Hypothesis \(G_0\): Patella vulgata are larger than Patella depressa, i.e. have a higher PC1 value.
reference_model.Summary().loc['PC1', :]
| mean | sd | mc_error | hpd_2.5 | hpd_97.5 | n_eff | Rhat | |
|---|---|---|---|---|---|---|---|
| parameter | |||||||
| dof__0 | 51.78 | 21.45 | 2.50e-01 | 15.73 | 92.71 | 7643.74 | 1.0 |
| habitat exposed → rockpool__0 | 14.07 | 0.71 | 1.31e-02 | 12.69 | 15.43 | 3074.34 | 1.0 |
| habitat exposed → sheltered__0 | 11.20 | 0.65 | 1.04e-02 | 9.93 | 12.47 | 3800.42 | 1.0 |
| intercept__0 | -8.39 | 1.23 | 1.98e-02 | -10.73 | -5.96 | 4253.27 | 1.0 |
| residual__0 | 8.06 | 0.20 | 2.40e-03 | 7.67 | 8.46 | 8320.95 | 1.0 |
| species depressa → vulgata__0 | 0.56 | 0.55 | 7.31e-03 | -0.54 | 1.62 | 5035.43 | 1.0 |
Species clearly has no effect (because zero is included in the interval between hpd_2.5 and hpd_97.5).
… on Statistics
Above, I have exemplified my typical workflow for a statistical analysis. I will summarize it again.

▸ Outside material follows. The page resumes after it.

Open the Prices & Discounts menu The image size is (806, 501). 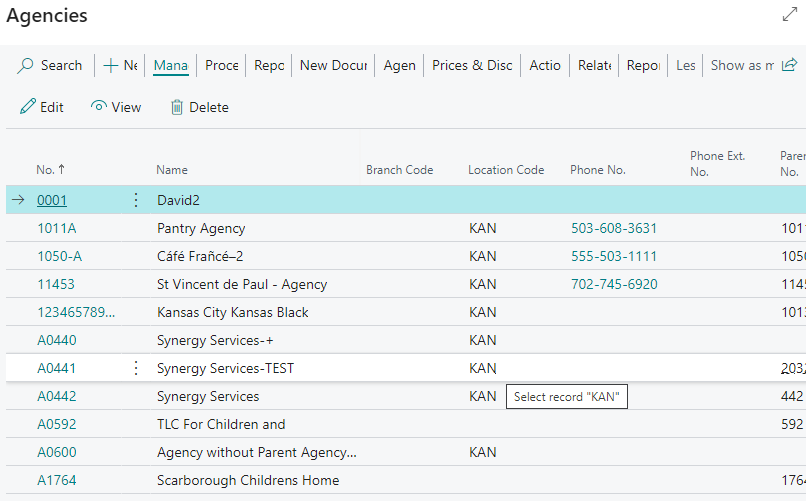[472, 65]
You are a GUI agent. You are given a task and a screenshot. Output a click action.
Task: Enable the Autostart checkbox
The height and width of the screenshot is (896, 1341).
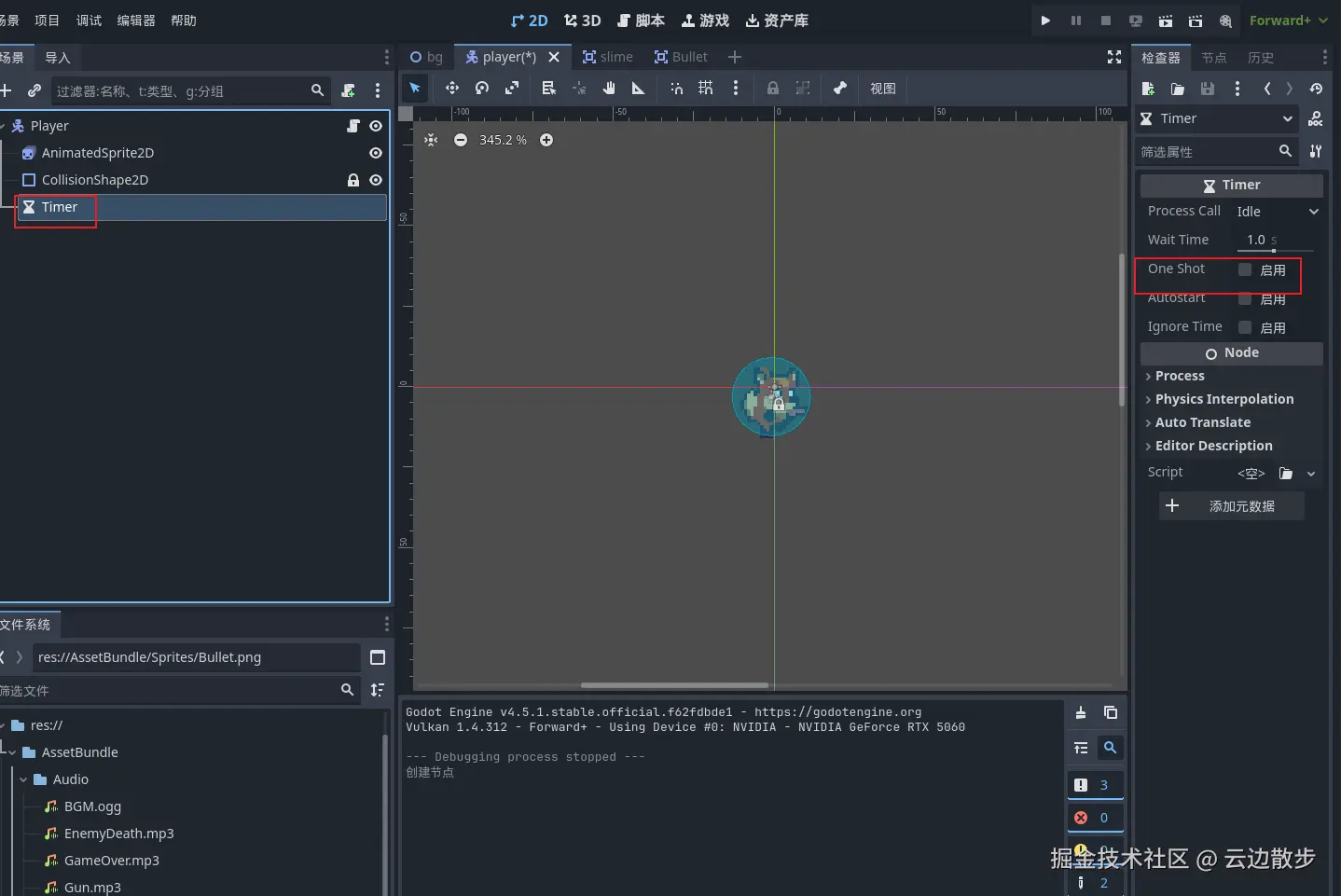click(1245, 299)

- Visually inspect the data by creative plotting. Understand the data structure.
- Multivariate transformations, such as PCA (use with caution).
- Define working hypotheses.
- Design models that mimic the structure of the data.
- Use
statsmodelsto select key models and refine them coarsely. - Use
pymc3to compute and sample reference models. - Careful prior design (not shown, but important).
- Additionally, compute alternative models that alter the parameter representation or composition. This can be done in an incremental and decremental systematic process, adding or removing parameters successively from a reference model.
- Perform posterior checks.
- Compare the models. Refine, and optionally return to “model design”.
- Presentation of the outcome.
Some aspects which I did not (sufficiently) cover (yet):
- prior design
- identifying and handling sampler convergence issues
- samplers and sampler settings
- shrinkage
- correlated model parameters and the LKJ prior structure
- saving
pymcmodels to disk
Pay particular attention to the terminology, which varies considerably across statisticians. I herein attempted to choose unambiguous terms, but they might not be the most abundant ones.
As you see, modeling is a complex and interesting process, even for the simple example presented here. I have tried to highlight some pitfalls. I have also tried to point out the use of object-oriented programming in the framework of statistics, and provided code block that can be freely reused and adapted for different purposes.
As usual, I appreciate your feedback, questions, and comments.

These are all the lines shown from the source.